Whatever was in it, a pasty to be served hot seems to have been the main meat plus some form of fat and gravy in a piecrust, whereas if it was going to travel the contents would be sealed with melted butter poured in after cooking.  Similar to modern potted meats, I suppose, but on a huge scale.

Anyway, as to the difference between a pasty and a pie: both are made of pastry, paste or pâte; a pasty was usually square or oblong and expected to contain a savory, i.e. game of some sort (see Pepys ref.), whereas a pie was usually more or less round and could contain just about anything, sweet or savory. The circumflex accent indicates the absence of an historic ‘s’ so pastez, pâté and pasty should mean the same thing, but pâté seems to have come to mean chopped meat in fat.

In modern French a pork pie is un pâté de porc en croűte, i.e. fatty chopped pork in a pie crust, so, with a bit of imagination, it might represent the nearest thing we have nowadays to the historic travelling pasty.  I prefer to think the Boeuf en croűte or Saumon en croűte is closer to the original concept, though. These days the pastry is puff but it still serves the same purpose – to stop the contents from drying out during baking.

Now, as regards the modern Cornish Pasty or tiddy oggie, we are dealing with poor people’s food, so there is unlikely to be much in the way of proper history. Speculation is more or less obligatory.

        The potato didn’t really become popular in Britain until the late 18th/early 19th Century.  It appears that they were introduced in 1580 by Francis Drake, following his circumnavigation of the world. In 1780 it was adopted by the people of Ireland to become a staple food - see here. In 1801, 5% of Cornish arable land was planted with potatoes – more than in most of the country except Lancashire. In mining areas this rose to as much as 25% (St. Just).  The Swede Brassica napobrassica was introduced (from Sweden!) at more or less the same time. I don’t know that the old white turnip is really suited to Cornish conditions.

So the, as presently understood, Cornish pasty can’t be much more than 200-250 years old.

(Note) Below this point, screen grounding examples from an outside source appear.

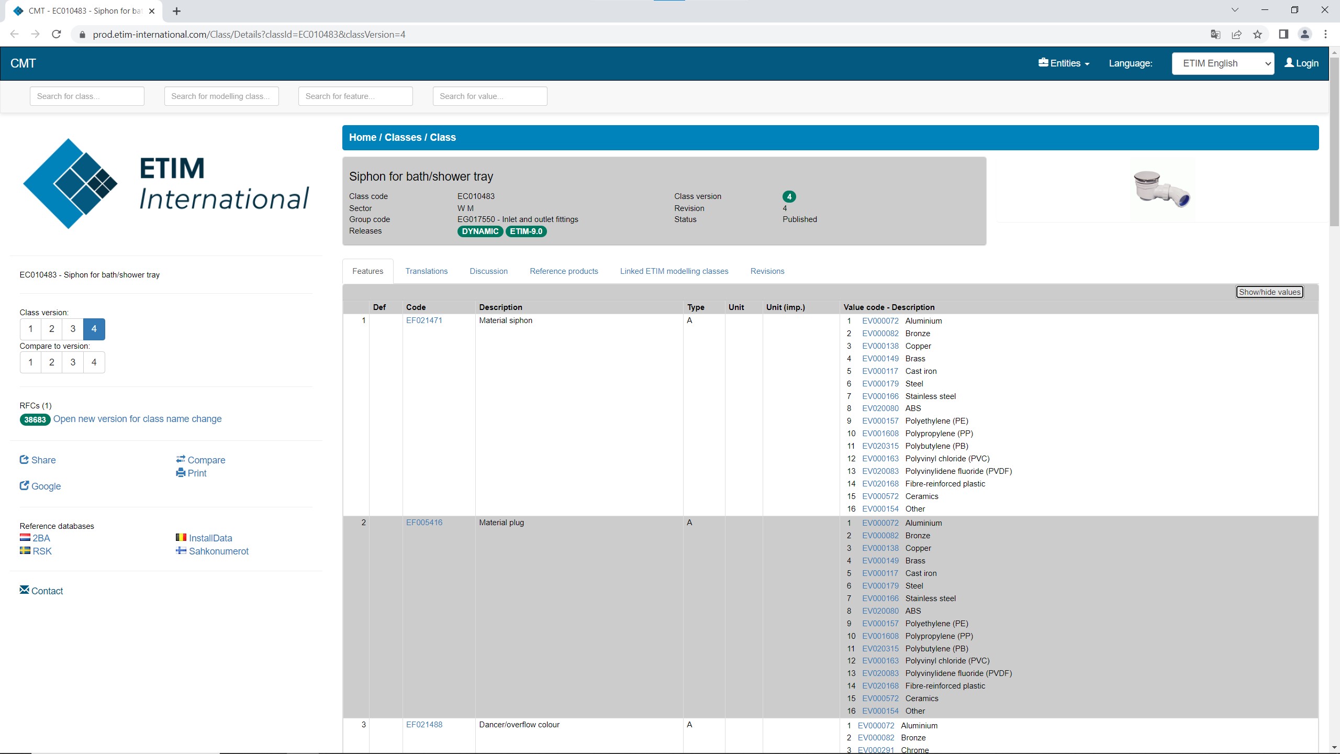The image size is (1340, 754).
Task: Click the Share icon link
Action: (24, 460)
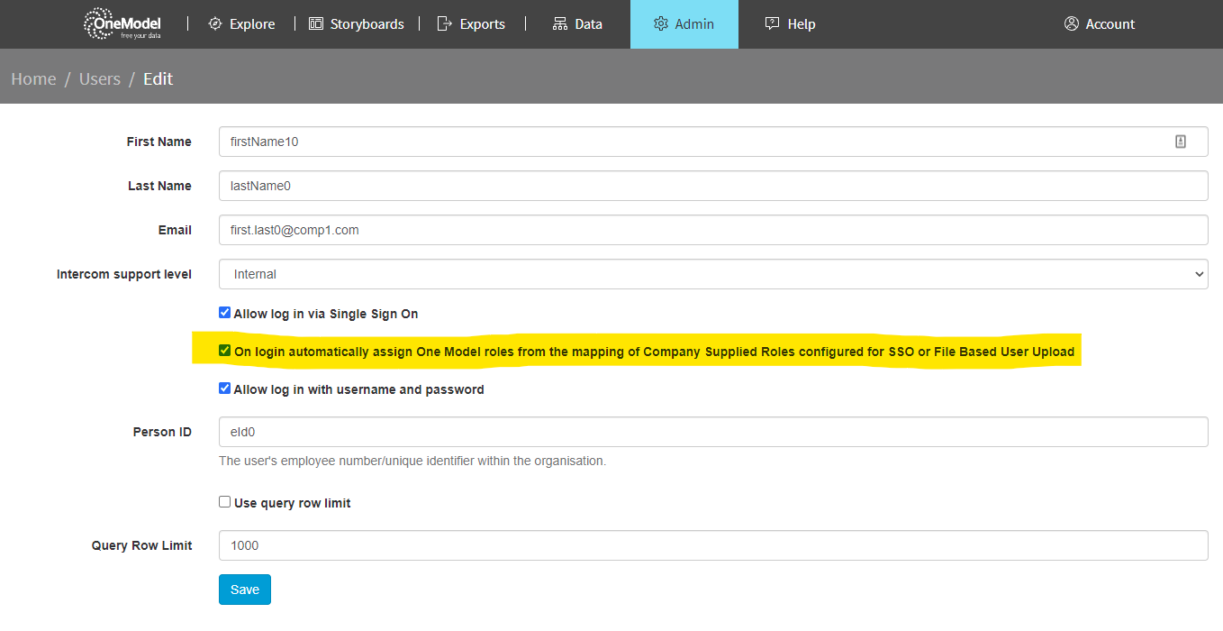Uncheck Allow log in via Single Sign On
The height and width of the screenshot is (631, 1223).
[x=225, y=314]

That’s not to say that a plain old oggie didn’t exist back into the mists of time, possibly leek or cabbage based with a bit of bacon or whatever for flavour. In the Berry, France, they make a pie or flan based on leeks and bacon with beaten egg and cream added and very tasty it is too. I can imagine something like that in a pastry or bread dough case – although it might be more practical to have the crimp running across the top with a wetter filling. The bread/pastry in the olden days would probably have been based on Barley or Oatmeal rather than Wheat flour , or wheat flour ‘stretched’ with one or both of the others (from Elizabeth David, English Bread and Yeast Cookery).

So here we have a bit more about the origins and history of the Cornish pasty.